Peta Murgatroyd talked with the Miami Herald about the new “Sway” show. She says it’s nothing like the Dancing With The Stars tour and it’s more theatrical. She also talks of how fun Ballroom dancing is and how it keeps you in shape. Lots more below….
“Ballroom dancing is no longer a thing your grandparents did, the dorky thing you didn’t want to admit you’re doing,” says Murgatroyd, 29, from rehearsals in Los Angeles. “This is something freaking amazing to do. Keeps you fit and healthy, and it’s an incredible art form that inspires people.”
Sway taps into that feeling and the ballroom revival fueled by the splashy TV dance shows.
“These kind of shows, like Dancing With the Stars and So You Think You Can Dance, brought it back for people to fall in love with again. [They have] given children and teens a greater purpose to be creative, so it’s good for the art form,” Murgatroyd says.
Sway, however, is not the Dancing With the Stars Tour redux. It’s more theatrical, Murgatroyd says. Divided into three parts, it delves into the lives of its pro dancers.
Sway opens with a debonair Dovolani leading a production number meant to evoke the nightclub scene of 1940s and ’50s Manhattan.
Val brings an emphasis on hip-hop, street and urban influences to the second act. Then Maks, with Murgatroyd, brings South Beach to the mainland for a fusion of salsa, rumba and cha cha.
“It’s about the three boys — Maks, Tony and Val — and their journeys to America, and what that means to them,” Murgatroyd says.
“It’s amazing because I have no roots in South America. I’m Eastern European, so it’s very strange that I’ve always been drawn to that culture, and it’s kind of exciting,” Maks said.
Murgatroyd, born in Auckland, New Zealand, and raised in Perth, Australia, similarly finds herself attracted to Latin rhythms.
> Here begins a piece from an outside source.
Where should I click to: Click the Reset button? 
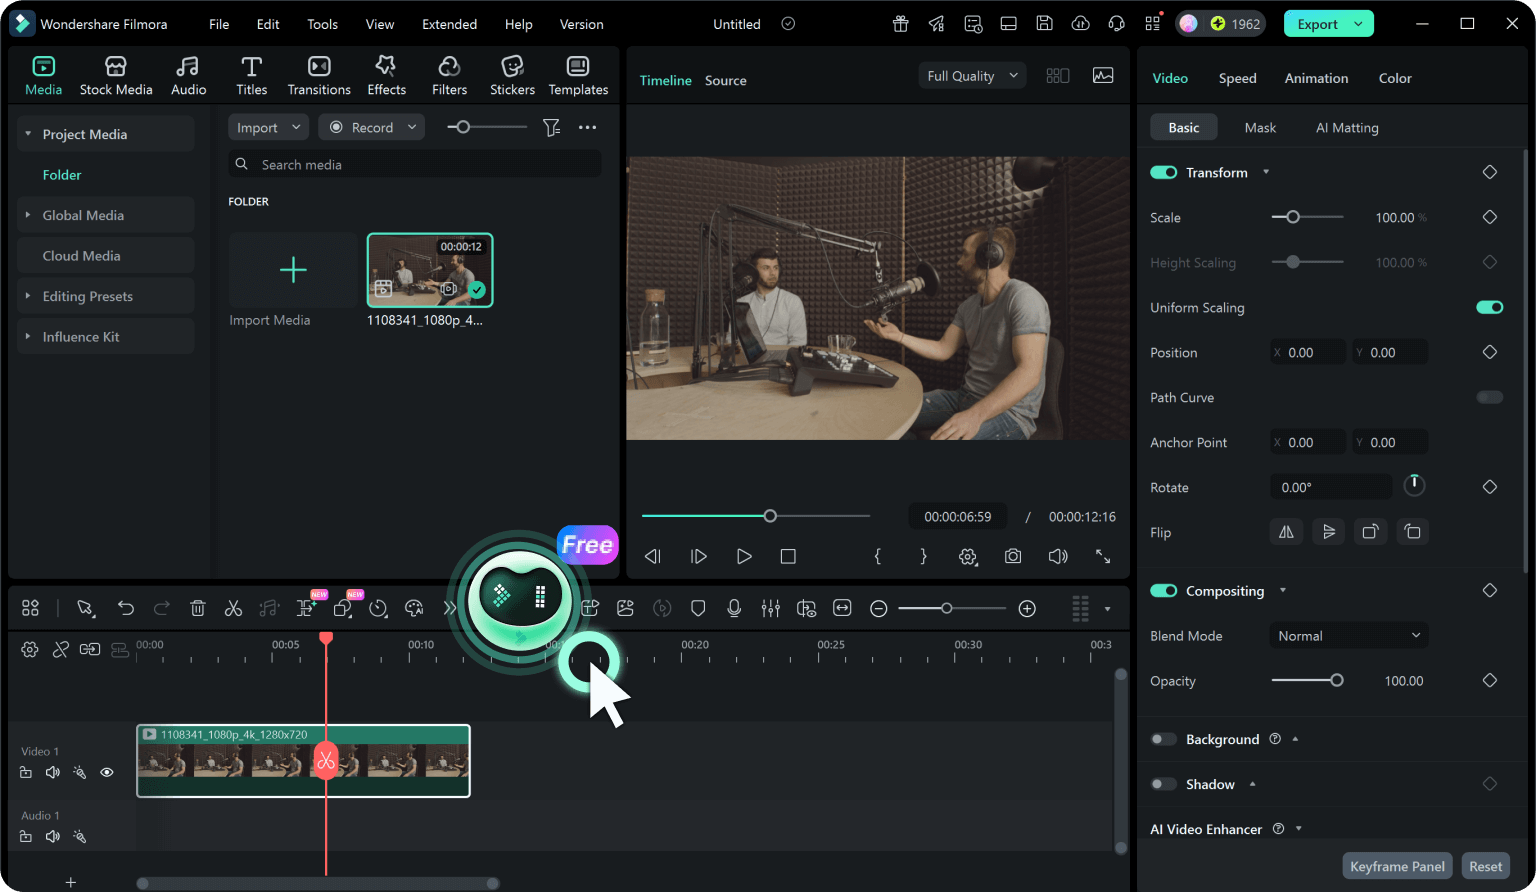[1485, 866]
“I must say my favorite dances in the show are during my section,” she says. “I love the passionate, fiery dances. I don’t get to tell my story about coming to America, but I get to do the dances I love like the salsa and rumba and cha cha. I like creating a story when I dance, and those dances do that with love and lust and anger and pain, and the cha cha is cheery. I like exploring those things. Perfect for Miami.”